◆ Source passage ◆
════════════════════
According to Campbell v. Acuff-Rose Music, Inc., 510 U.S. 569 (1994), the term “transformative use” refers to a usage that does more than just replace the original, it adds something new with a distinct purpose or character. This was used in Google v. Oracle to determine that reimplementing the Java API in a new mobile smartphone environment was revolutionary because it produced a unique platform that increased the code’s usefulness for a different market.

Justice Thomas’s dissent, however, contended that the majority simply discarded the plain text of the Copyright Act, which grants all computer code copyright protection as “literary works” and draws no distinction between declaring code and implementing code. He insisted that, because Google’s use of the Java code was both commercial in nature and notransformative, the code served exactly the same function in Android as it did in Java. The use was not fair since it directly replaced Oracle’s market, thereby erasing its potential licensing revenues and capturing for Google the value of Oracle’s intellectual property.

Conclusion:

The Supreme Court’s decision came as a landmark victory, Court held that Google’s “reimplementation” of the Java API was a Fair Use, thus ensuring that copyright would not become a “lock on the accrued skills of programmers.”
════════════════════
◆ Request ◆
Pick up the passage on Google v. Oracle after its last sentence and keep writing it.

◆ Supplied material ◆
════════════════════
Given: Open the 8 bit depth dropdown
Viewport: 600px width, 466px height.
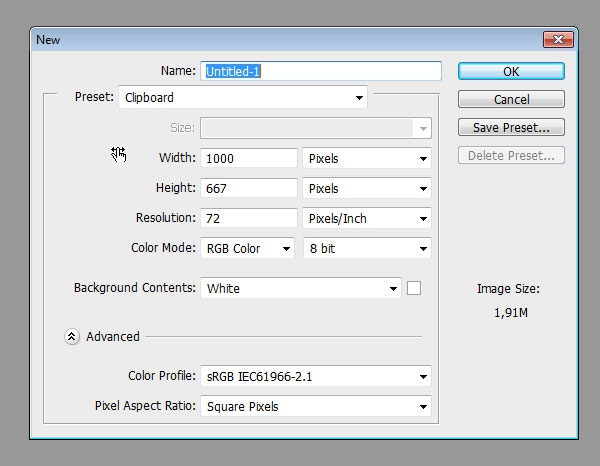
════════════════════
◆ Answer to this task ◆
The decision specifies that functional interfaces are entitled to less protection than creative code. On the basis of the transformative test set out in the Campbell vs. Acuff-Rose decision, the Court gave more importance to the value of “creative progress” than to the rights of exclusion. This ensured that industry-standard commands are not blocked and that the new platforms can be developed using the same. This decision gave the programmers, developers a shared space to make the most out of their acquired knowledge and software interface and ensuring that copyright law fosters progress and not hinder the progress of new technologies.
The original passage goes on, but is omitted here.